Fast forward a few weeks. The peak of omicron is likely upon us or passing, yet tests are still hard to come by on store shelves, and the government has yet to ship a single test to a single household. The USPS says that when it does start shipping the tests, other services might take a hit because of staffing shortages.
It is a train wreck of government ineptitude.
First, almost every scientist assessed that another surge was likely in the winter of 2021. Additionally, omicron’s transmissibility was quickly evident as much greater than that of the other variants.
Second, leave it to the Left to think that tests are either manufactured magically or that people wouldn’t notice when they quickly disappeared from store shelves. It doesn’t take an in-depth understanding of the manufacturing process to understand that a one-off large purchase will disrupt the system. In fact, a cursory viewing of Lucille Ball’s time in a chocolate factory is more than enough to understand the problems that occur in a supply chain if just one thing goes wrong. The problem is that it doesn’t make any sense to buy new machines for a one-off order. That means that the supply was bought up by the government, and now, individuals are feeling the crunch at the very height of the time that tests would best be useful. Making matters worse, we should definitely have more tests by now.

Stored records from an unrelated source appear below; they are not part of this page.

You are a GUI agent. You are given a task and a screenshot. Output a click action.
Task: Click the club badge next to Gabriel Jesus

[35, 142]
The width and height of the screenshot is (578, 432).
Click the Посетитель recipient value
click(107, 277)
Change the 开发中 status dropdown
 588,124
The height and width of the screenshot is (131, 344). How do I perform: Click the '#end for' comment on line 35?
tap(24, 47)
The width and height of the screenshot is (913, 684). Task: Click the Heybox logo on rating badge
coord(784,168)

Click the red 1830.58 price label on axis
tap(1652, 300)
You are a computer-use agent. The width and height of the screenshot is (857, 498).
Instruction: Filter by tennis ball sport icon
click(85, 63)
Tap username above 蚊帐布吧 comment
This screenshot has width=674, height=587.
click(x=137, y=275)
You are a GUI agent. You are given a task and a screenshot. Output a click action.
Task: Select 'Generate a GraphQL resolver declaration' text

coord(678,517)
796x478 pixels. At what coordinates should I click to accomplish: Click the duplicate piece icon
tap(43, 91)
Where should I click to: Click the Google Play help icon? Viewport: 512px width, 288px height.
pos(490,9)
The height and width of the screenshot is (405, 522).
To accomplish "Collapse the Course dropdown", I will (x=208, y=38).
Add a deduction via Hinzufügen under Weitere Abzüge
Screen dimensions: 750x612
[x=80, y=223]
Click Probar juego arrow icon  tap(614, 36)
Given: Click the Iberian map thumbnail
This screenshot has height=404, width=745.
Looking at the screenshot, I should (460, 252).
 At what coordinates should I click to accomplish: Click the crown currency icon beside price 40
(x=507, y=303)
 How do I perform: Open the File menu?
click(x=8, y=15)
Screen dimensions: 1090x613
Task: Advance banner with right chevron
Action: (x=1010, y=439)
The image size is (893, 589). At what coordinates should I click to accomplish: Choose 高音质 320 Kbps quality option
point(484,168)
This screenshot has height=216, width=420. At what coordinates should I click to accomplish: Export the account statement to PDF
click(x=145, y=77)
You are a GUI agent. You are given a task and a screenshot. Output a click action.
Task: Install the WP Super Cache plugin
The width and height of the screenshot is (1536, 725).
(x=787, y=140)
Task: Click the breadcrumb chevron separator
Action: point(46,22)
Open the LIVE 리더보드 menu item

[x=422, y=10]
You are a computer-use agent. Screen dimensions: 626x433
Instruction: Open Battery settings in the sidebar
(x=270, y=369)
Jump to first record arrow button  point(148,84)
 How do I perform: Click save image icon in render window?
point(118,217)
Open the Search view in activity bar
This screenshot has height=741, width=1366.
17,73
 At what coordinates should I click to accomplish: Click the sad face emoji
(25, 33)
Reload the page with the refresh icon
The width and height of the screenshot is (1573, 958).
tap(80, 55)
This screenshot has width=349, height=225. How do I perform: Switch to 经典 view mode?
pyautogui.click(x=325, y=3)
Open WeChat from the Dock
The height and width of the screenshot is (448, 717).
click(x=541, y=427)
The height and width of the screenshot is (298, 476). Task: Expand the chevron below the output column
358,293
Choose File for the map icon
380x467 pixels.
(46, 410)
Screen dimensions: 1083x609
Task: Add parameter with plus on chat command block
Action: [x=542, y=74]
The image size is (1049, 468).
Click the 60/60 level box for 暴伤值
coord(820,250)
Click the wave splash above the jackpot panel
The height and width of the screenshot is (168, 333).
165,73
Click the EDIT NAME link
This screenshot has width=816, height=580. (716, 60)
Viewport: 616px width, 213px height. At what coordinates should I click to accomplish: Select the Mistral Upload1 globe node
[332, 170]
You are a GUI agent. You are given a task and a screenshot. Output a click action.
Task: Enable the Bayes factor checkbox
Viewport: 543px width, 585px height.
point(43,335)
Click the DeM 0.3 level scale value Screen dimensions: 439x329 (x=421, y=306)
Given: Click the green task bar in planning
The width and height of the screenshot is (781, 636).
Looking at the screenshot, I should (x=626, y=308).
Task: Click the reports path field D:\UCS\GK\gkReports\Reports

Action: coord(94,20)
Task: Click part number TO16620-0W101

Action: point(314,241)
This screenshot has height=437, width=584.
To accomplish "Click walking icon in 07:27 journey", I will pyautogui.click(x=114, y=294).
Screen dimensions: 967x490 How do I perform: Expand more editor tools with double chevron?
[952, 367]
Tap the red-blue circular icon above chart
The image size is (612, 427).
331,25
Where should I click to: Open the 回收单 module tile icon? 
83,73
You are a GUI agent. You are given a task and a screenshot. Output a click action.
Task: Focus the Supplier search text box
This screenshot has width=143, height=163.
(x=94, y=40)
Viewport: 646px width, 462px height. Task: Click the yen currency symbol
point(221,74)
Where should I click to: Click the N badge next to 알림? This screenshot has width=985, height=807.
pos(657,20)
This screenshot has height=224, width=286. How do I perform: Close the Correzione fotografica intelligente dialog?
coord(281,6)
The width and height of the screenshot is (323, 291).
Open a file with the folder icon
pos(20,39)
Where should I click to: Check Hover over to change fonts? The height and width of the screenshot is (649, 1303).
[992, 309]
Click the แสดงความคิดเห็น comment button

It is almost the perfect failure.
But what truly drives home the perfect nature of this failure is that the USPS is even taking a role in messing it up. Because of the government guidelines on quarantines, the Postal Service is short-staffed. And, because they have a strong union, the deal to get tests delivered and deployed is even harder to work out.
These problems were foreseeable and avoidable, at least to a degree.
The government could have just stayed out of the way and let people live their lives. Tests would have been produced and delivered. The government could also have seen the likelihood of increased demand and provided incentives for the manufacturers to max out production earlier instead of later by guaranteeing the purchase of unsold stock. Not the perfect public policy, but a way to avoid the large market disruptions.
Of course, the Biden administration wasn’t going to undercut the unions, let the market work, or leverage free-market incentives. Instead, it relied on fairy tale economics. The problem is that unlike in storybooks, deaths are real in the real world. Fortunately, omicron isn’t too deadly.
But this is a manifest government failure.”